Mortgage interest rates for refinancing in 2018 are not as low as in the past, but you still may be able to refinance into a lower rate in some cases. If you can get a rate that is .5% or more below where you are now, it may be worth pulling the trigger on a refinance this year. But there are some classic red flag issues to avoid when you refinance your mortgage right now. This article highlights the most important ones to watch for.
#1 Not Shopping Enough
When you are considering a refinance, you may be tempted by the first rate that you see if it is lower than what you have now. This is often a mistake. Far too many home owners just go to their bank or current lender when they need to refinance. Or, they may just look at a few advertised rates and pick a lender offering a low rate.
It will always pay to shop for your next mortgage. A difference of 1/8 of a point does not sound like much, but that payment that is $25 lower per month adds up to thousands of saved interest charges over the years. Some lenders may offer lower rates for very similar loan programs. The reason is that different lenders have different investors looking for different risk and different rates of return. So it is always good to get several mortgage loan quotes.
#2 Just Looking At Rate
Everyone wants a low rate, but there is more to consider. A lot of factors enter into pricing a mortgage, and that low rate you see may not work out in the end the way you think. For example, the super low rates you see advertised usually are for people with the best credit scores. You may discover that your rate is considerably higher, but after you have started down the approval path, you may not want to back out of the deal.
Also, closing costs vary widely from lender to lender. A low rate you see in an advertisement may trick you somewhat because it comes with higher fees than other loans. Still another trick is to advertise a low rate by assuming the borrower is paying for discount points to get that low rate. As you shop for your refinance mortgage, ask the lender about loan origination fees, points, credit report fees, etc. None of these costs of the mortgage are final until you get your Good Faith Estimate after you apply.
#3 Not Getting a Low Enough Rate
Some people refinance for a new rate that is too small to make a major difference in payment. Sure, saving $40 per month on your payment is fine, but it will take you years to recover thousands in closing costs you paid. It is important to determine what the break even point is for the new loan.
For instance, if you pay $5000 in closing costs and you are saving $100 per month on your payment, your break even point is 50 months. That is more than four years. But if you are only saving $50 per month, your break even point is a full eight years. If you sell the home before then, you have essentially lost money. Many experts say you need to reduce your rate paid by at least .75% to make a difference enough to be worth refinancing.
#4 Timing Rates for Mortgage Refinancing
When rates are low, borrowers may be watching rates every day for refinancing. They want to jump into the market and lock their rate when they are as low as possible. But even experts cannot predict what mortgage interest rates will do with any certainty from day to day or week to week. Timing rates is like trying to time the stock market. Even seasoned professionals usually are wrong.

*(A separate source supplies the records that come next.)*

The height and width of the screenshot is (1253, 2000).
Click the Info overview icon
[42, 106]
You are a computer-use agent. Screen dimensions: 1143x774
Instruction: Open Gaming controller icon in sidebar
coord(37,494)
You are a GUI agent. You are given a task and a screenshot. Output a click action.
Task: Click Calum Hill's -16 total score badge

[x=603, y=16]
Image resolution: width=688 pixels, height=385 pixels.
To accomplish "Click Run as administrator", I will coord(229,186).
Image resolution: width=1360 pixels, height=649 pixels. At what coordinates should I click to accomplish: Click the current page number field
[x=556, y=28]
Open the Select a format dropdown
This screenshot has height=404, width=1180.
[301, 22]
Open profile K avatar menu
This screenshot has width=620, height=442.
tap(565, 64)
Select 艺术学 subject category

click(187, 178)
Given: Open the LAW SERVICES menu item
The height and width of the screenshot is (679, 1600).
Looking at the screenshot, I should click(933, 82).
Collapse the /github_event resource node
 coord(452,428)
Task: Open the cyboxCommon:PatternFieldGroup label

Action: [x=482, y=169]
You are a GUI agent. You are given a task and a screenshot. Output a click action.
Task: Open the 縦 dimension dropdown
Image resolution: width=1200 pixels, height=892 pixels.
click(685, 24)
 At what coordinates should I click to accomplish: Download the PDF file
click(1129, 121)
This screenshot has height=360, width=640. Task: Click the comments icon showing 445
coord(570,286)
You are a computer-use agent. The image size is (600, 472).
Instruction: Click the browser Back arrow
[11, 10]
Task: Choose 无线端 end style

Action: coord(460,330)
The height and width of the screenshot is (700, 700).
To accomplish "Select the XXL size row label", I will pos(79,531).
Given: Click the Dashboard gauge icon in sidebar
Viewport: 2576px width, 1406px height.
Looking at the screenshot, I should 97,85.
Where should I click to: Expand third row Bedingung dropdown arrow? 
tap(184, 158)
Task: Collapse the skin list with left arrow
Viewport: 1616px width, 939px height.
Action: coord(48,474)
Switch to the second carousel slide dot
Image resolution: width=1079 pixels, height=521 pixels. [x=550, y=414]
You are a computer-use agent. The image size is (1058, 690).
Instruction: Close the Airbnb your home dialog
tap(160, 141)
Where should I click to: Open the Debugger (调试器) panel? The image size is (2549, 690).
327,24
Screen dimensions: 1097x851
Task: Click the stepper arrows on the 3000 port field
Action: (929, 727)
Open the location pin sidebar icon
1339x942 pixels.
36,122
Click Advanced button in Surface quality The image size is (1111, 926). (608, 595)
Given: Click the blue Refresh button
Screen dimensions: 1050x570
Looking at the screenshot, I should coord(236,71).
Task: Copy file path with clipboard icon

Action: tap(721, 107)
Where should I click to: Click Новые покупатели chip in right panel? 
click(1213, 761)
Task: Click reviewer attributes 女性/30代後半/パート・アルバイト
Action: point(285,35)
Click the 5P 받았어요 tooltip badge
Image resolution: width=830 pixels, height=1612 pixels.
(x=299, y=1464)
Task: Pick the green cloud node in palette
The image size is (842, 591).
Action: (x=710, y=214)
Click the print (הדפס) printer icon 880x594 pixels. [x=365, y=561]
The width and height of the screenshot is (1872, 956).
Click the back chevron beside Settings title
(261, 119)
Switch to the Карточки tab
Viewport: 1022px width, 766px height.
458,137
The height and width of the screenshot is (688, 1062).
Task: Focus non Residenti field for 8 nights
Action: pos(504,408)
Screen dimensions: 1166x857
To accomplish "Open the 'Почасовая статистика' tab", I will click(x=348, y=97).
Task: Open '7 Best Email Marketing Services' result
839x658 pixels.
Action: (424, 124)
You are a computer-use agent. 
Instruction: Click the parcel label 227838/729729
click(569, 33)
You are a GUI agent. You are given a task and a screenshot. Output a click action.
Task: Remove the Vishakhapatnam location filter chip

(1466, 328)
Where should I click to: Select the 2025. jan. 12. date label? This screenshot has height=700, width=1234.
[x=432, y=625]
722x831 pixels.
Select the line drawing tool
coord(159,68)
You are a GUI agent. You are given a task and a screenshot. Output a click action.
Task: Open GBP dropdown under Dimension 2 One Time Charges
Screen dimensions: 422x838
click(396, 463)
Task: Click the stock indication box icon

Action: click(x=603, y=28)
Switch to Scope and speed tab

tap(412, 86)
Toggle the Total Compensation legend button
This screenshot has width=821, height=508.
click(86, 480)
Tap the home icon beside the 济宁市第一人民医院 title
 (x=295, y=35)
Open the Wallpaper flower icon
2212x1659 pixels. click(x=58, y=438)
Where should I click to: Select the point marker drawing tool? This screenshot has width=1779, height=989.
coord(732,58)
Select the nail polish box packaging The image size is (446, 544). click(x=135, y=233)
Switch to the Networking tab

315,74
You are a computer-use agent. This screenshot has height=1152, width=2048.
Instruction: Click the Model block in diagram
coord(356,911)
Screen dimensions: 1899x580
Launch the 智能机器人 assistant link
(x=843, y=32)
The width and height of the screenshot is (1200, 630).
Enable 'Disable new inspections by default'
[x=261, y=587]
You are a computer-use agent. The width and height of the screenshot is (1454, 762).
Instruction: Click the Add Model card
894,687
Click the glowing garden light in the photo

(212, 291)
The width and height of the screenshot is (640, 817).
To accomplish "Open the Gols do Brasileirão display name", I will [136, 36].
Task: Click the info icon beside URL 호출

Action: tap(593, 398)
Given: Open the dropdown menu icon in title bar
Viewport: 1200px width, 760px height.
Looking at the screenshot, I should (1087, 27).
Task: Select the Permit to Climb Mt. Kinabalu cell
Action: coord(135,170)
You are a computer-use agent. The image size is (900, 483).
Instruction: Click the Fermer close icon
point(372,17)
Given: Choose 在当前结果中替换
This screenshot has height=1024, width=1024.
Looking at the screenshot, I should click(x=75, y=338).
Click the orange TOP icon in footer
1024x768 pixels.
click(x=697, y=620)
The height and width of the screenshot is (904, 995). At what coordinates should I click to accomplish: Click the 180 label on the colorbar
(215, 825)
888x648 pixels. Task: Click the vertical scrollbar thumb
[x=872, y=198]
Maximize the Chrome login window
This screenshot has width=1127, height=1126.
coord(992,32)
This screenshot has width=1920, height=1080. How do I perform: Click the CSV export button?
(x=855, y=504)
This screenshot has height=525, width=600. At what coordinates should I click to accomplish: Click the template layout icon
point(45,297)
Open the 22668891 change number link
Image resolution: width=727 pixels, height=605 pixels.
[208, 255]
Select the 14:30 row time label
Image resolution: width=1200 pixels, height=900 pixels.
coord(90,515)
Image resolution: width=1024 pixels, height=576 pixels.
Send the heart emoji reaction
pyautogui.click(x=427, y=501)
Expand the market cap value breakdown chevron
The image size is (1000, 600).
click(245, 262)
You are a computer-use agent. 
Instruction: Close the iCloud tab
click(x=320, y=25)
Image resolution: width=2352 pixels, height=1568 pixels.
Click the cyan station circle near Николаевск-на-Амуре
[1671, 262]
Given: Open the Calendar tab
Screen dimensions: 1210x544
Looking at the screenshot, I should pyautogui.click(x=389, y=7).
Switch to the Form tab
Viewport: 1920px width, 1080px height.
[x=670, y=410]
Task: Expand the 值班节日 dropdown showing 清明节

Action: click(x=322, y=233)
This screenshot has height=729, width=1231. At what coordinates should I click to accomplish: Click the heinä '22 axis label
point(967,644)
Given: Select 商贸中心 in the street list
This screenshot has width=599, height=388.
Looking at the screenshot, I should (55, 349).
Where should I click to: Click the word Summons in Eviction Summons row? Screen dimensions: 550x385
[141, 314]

As of 2018, we still have historically low rates, but they are on the rise. It is likely rates will continue to edge higher, but this is not certain.
#5 Refinancing Your Mortgage Too Much
People always want to save money, and you can sometimes do that with interest rates low and falling. But remember that every refinance costs you money. To refinance you may pay up to 5% of the balance of the loan. Some home owners can make a costly mistake in chasing low rates and refinance too much.
#6 Stretching Out the Loan
It is tempting to refinance and save yourself money over the short term. But remember you are starting your mortgage over again every time you refinance. Some experts recommend refinancing into a shorter term loan. If you have been paying on your 30 year loan for 10 years, you might benefit from refinancing into a 20 year or 15 year mortgage. You will have a higher payment, but you will pay a lower rate, and you will pay off the loan years faster.